#### Work to complete
Starting from the line that holds "Open the search magnifier in top bar", output exactly each line through the end of the listing. Do not copy pictures.
*** Opening Extracted entries ***
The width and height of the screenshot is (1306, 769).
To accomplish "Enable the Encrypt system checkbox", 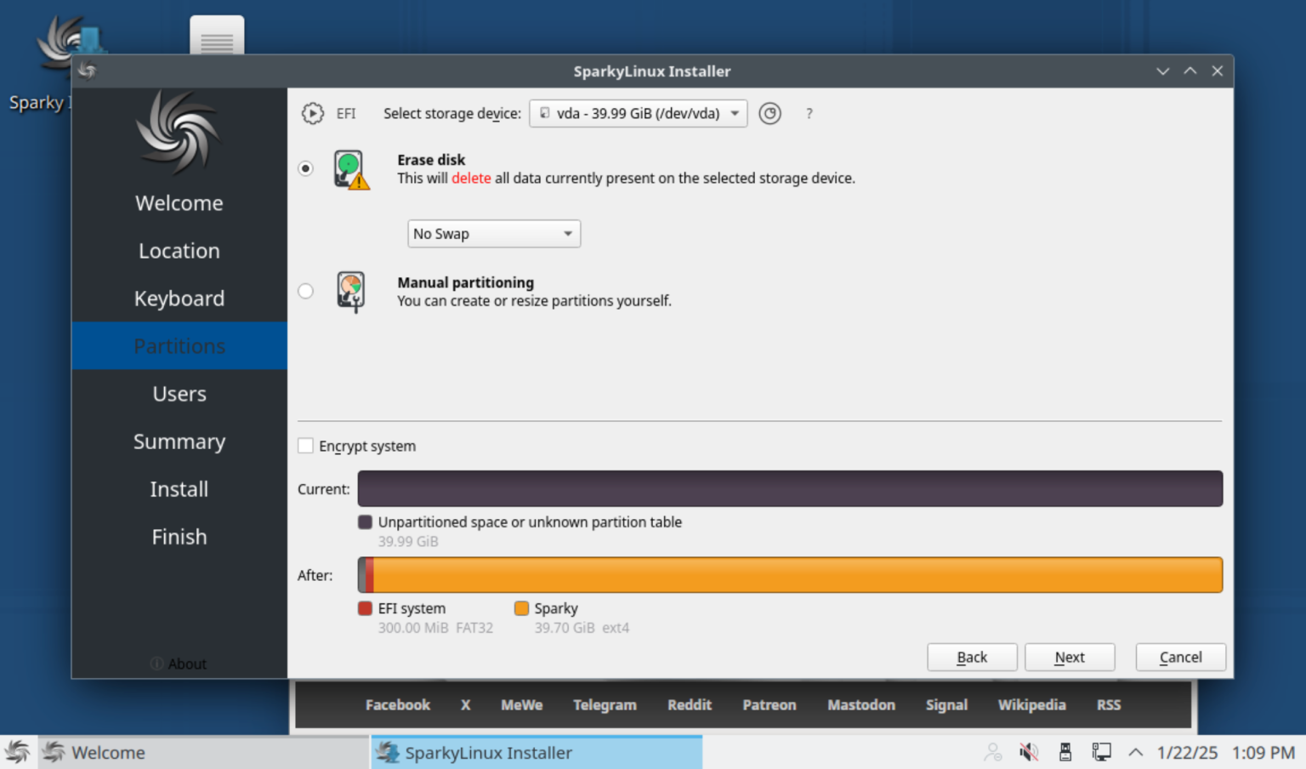I will pyautogui.click(x=305, y=445).
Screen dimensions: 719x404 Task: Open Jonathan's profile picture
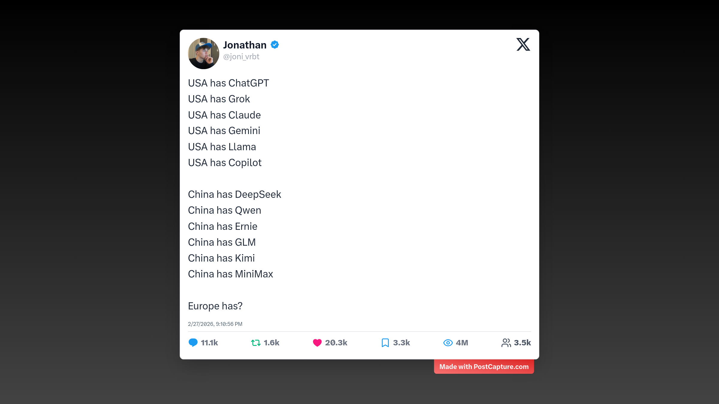(x=203, y=54)
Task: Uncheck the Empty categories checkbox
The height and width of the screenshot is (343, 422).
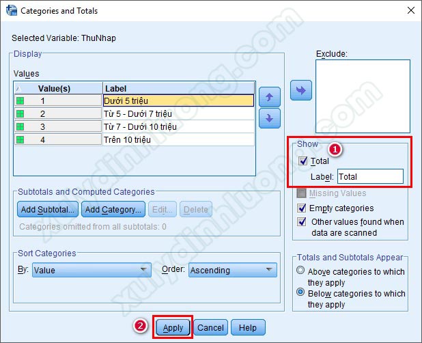Action: click(302, 208)
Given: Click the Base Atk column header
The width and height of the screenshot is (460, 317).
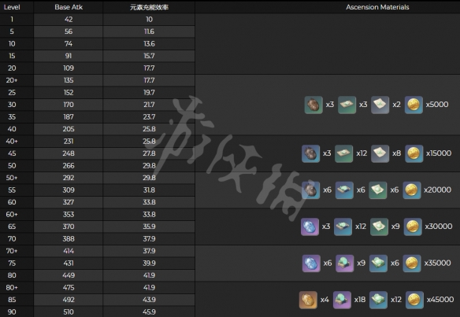Looking at the screenshot, I should point(69,7).
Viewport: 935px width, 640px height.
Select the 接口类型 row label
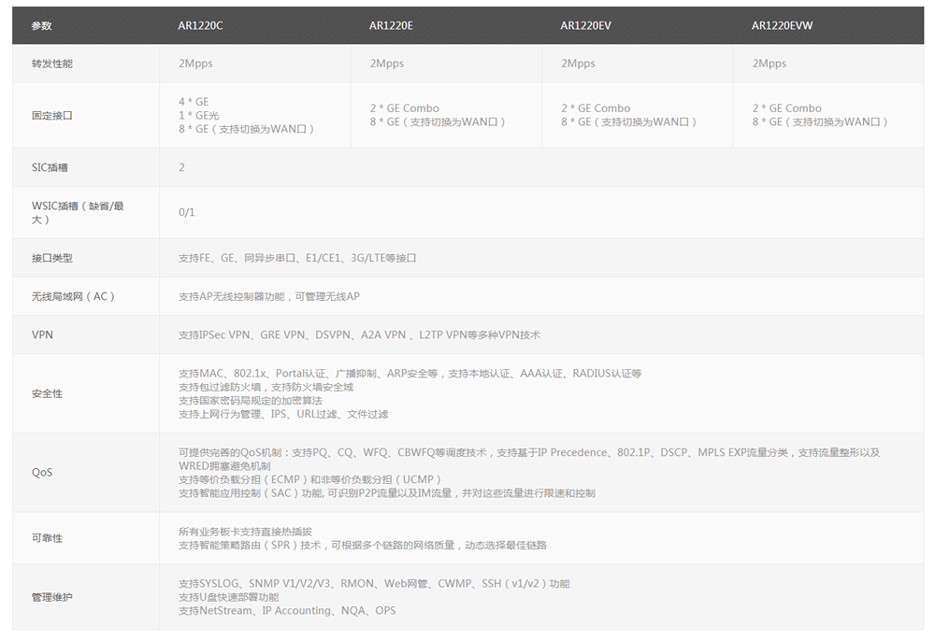pos(50,259)
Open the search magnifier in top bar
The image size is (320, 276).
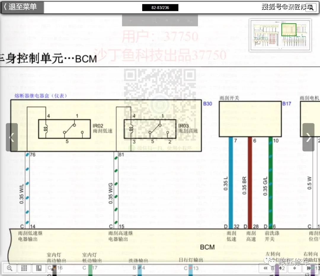[x=311, y=8]
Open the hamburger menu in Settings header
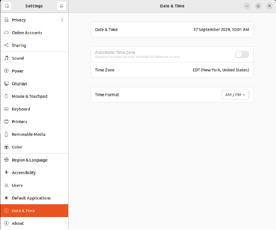This screenshot has width=276, height=230. 61,6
*** Closing Extracted entries ***
#### The answer
Open the search magnifier in top bar
The image size is (320, 276).
[x=311, y=8]
Open the hamburger menu in Settings header
This screenshot has width=276, height=230. 61,6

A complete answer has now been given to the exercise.